El DAX 40 de Frankfurt cayó cerca de un 3% el lunes, perforando el umbral de los 23.000 puntos hasta su nivel más bajo desde abril de 2025 y ampliando las pérdidas de la semana anterior. El índice de referencia siguió la estela bajista de otros grandes índices europeos, en un contexto de crecientes tensiones en Oriente Medio y un fuerte repunte de los precios del petróleo, que avivaron los temores a una crisis energética prolongada y a un posible shock inflacionario a escala global.
Al mismo tiempo, los operadores aumentaron de forma notable sus expectativas de un mayor endurecimiento por parte del Banco Central Europeo, y ahora descuentan dos subidas de tipos de 25 puntos básicos este año, frente a solo una hasta el pasado viernes.
La presión vendedora fue generalizada, con todos los sectores en terreno negativo, encabezados por los valores industriales, tecnológicos y bancarios.
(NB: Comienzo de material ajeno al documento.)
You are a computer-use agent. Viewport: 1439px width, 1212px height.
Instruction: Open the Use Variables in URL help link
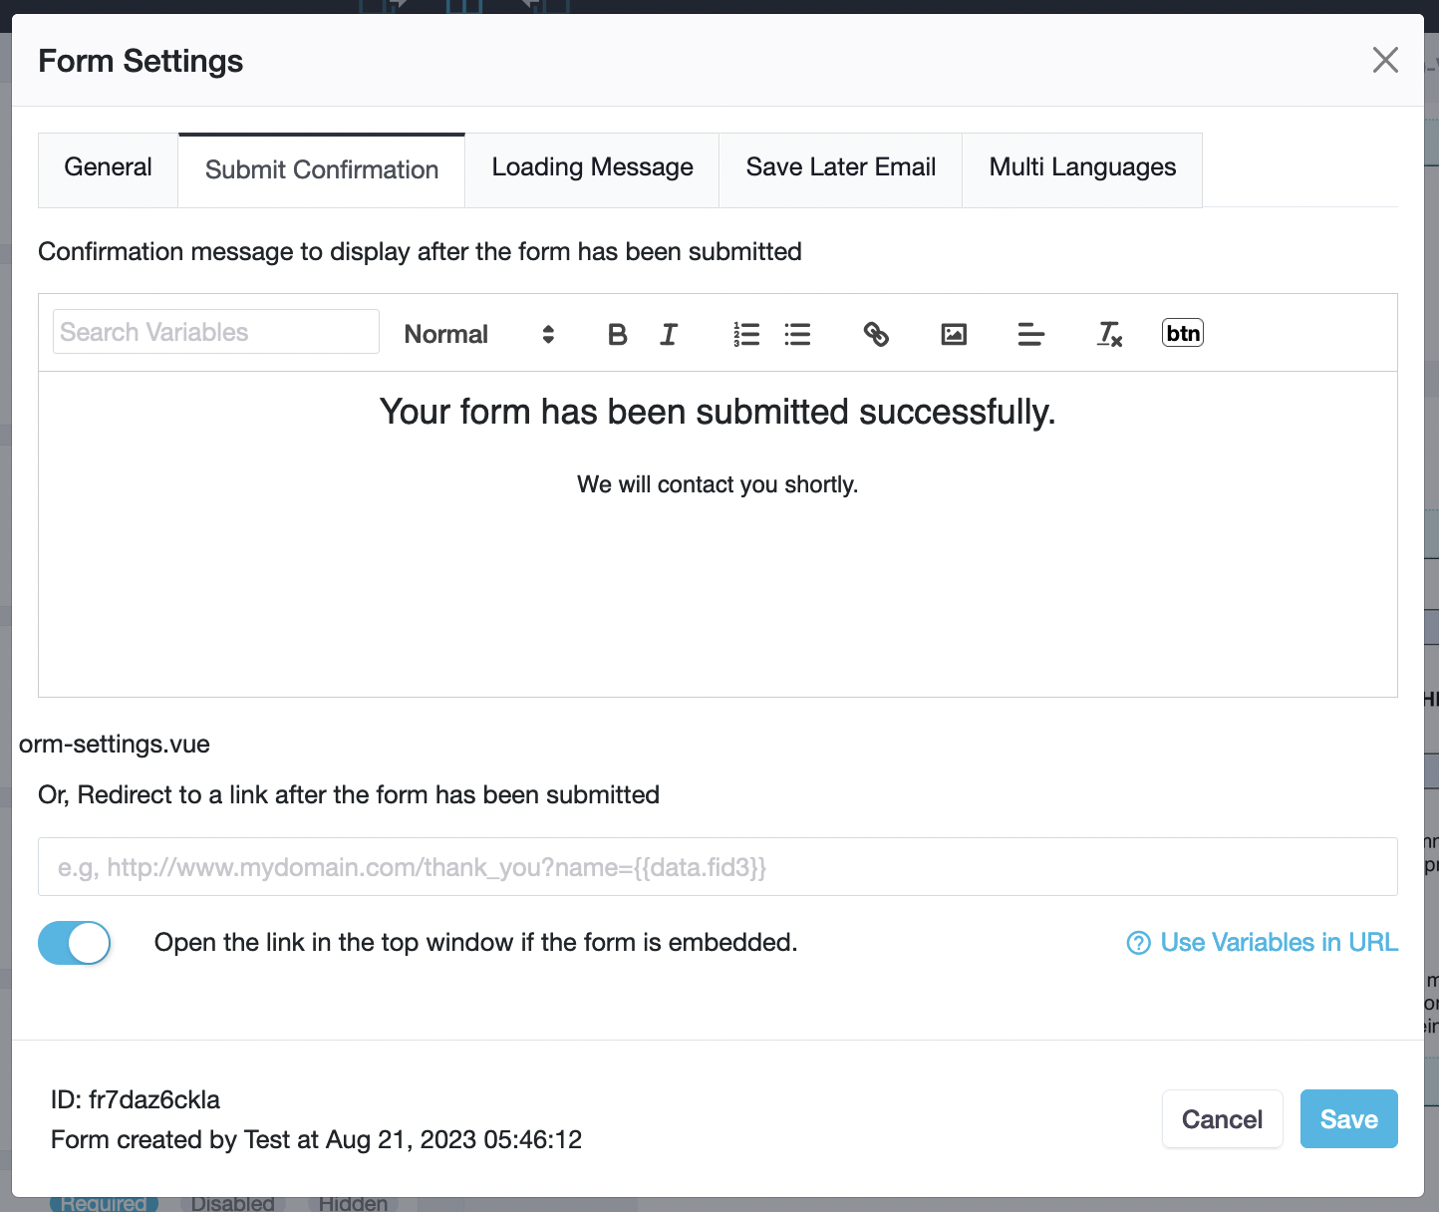(x=1264, y=943)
Las aerolíneas se mostraron especialmente débiles, con Deutsche Lufthansa cayendo un 6,5%. Entre los pesos pesados industriales y tecnológicos, Siemens Energy, Continental, MTU Aero Engines, Airbus, Infineon Technologies, Siemens y Heidelberg Materials registraron descensos de entre el 3,8% y el 5,4%. En el sector bancario, Deutsche Bank y Commerzbank retrocedieron un 3,3% y un 2,8%, respectivamente.